A:  Many have called for some sort of “Cyber Manhattan Project”. But in cyber security, we have made tremendous progress in technological, operational, and policy areas by consistent application of the right kind of innovations. The report’s message is that we don’t need a Manhattan Project but need to continuously implement small and quiet innovations across all enterprises. That is how we gain leverage.

Q: What is the biggest difference between the public and private sector in terms of cyber security?

A: Strengths. Governments [in the OECD] have great staying power. They have tremendous amount of resources and access to other levels of power. Private sectors don’t have that, but they have the following: agility, subject matter expertise, and hands deep in cyberspace. My friend who was in the Army and went to work for Verizon had told me, “Jay, we can create and recreate cyberspace everyday. We can bend the cyberspace!”

Think about it—the Air Force cannot bend the air in a way it wants to. But these companies can do that with cyberspace. Governments are now trying to do that too, but aren’t as effective as companies who have deeper reach. So the best solution is for each side to get out of stepping on others’ strengths, and actually try to bring the strengths together.

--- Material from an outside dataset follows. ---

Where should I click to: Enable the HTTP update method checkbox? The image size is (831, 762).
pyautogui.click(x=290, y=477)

Q: Do you agree with the notion that data is the “new oil”? [Note to reader: just like oil in the last century, many experts believe that data will become the next key resource encompassing all aspect of lives.]

A: Yes, that sounds about right. But we got to think about where our national security interests lie. If data is the new oil, we’re rapidly weaponizing our cyberspace and attacking others’ oil well all the time. So we have to insist less on attacking others’ data and think of fundamental trade-offs.

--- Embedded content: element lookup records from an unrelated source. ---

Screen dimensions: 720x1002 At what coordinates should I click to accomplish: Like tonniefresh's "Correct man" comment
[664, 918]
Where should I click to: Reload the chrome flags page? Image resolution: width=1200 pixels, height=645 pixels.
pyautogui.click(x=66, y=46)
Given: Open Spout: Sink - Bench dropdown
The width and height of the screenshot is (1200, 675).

If the Air Force decides to order 500 new fighters or 100 new bombers, that doesn’t fundamentally affect Boeing, United Airlines, or Newark Airport. But if the Cyber Command decides to keep 1000 zero-days, we’re fundamentally undermining Microsoft, AT&T, and security of what you and I use. This is unlike any other space. That is why trade-offs are different in terms of cyber security. [Note to reader: Zero-day is a computer software vulnerability that is unknown to the vendor, which can be detected and exploited by the hackers first.]

Q: How do you deal with rogue states that have enormous cyber capabilities but won’t follow international norms?

A: Cyber capabilities are relatively easy to acquire, although not as easy as many make it out to be. These capabilities are easy to buy, and the U.S. doesn’t want to shut down those markets either because we have to buy them too for our own interests. That’s where the national security trade-off comes in again.

We can’t stop nations from developing the capabilities. There is something called the Wassenaar Arrangement, which put restrictions on export of military technology devices. I was talking to some major cyber security companies, and they said right now, they need 10 export licenses. This one company was involved in Stuxnet. Its team in Europe would analyze the code, then pass it onto the team in the U.S., who would further analyze what’s going on, and pass it onto the team in Singapore. Under Wassenaar, they need licenses to do all that because they’re exporting.

This is one of those things that don’t have leverage; in fact, it is the opposite of leverage. It puts enormous amount of costs on defense but very minor amount to the attackers. That would only help rogue actors. It’s one of the stupidest things that have ever come across in public policy.

Q: What would the next major cyber attack look like?

A: Well, it would be very interesting and I’d hate to know. It’s going to be from North Korea or Iran, because both countries understand dirty tricks. But is it going to be against finance or master lease of publicly available information? We know the direction it is coming from but not when or how it will hit us.

So let’s take Pearl Harbor. We already knew the Japanese would try to attack American assets, but we didn’t know it would be on carrier strike groups. Instead, we thought it might be in the Philippines. So I think this question is the classic Pearl Harbor case. We wouldn’t be surprised who carries out the attack, but we might be surprised when and how.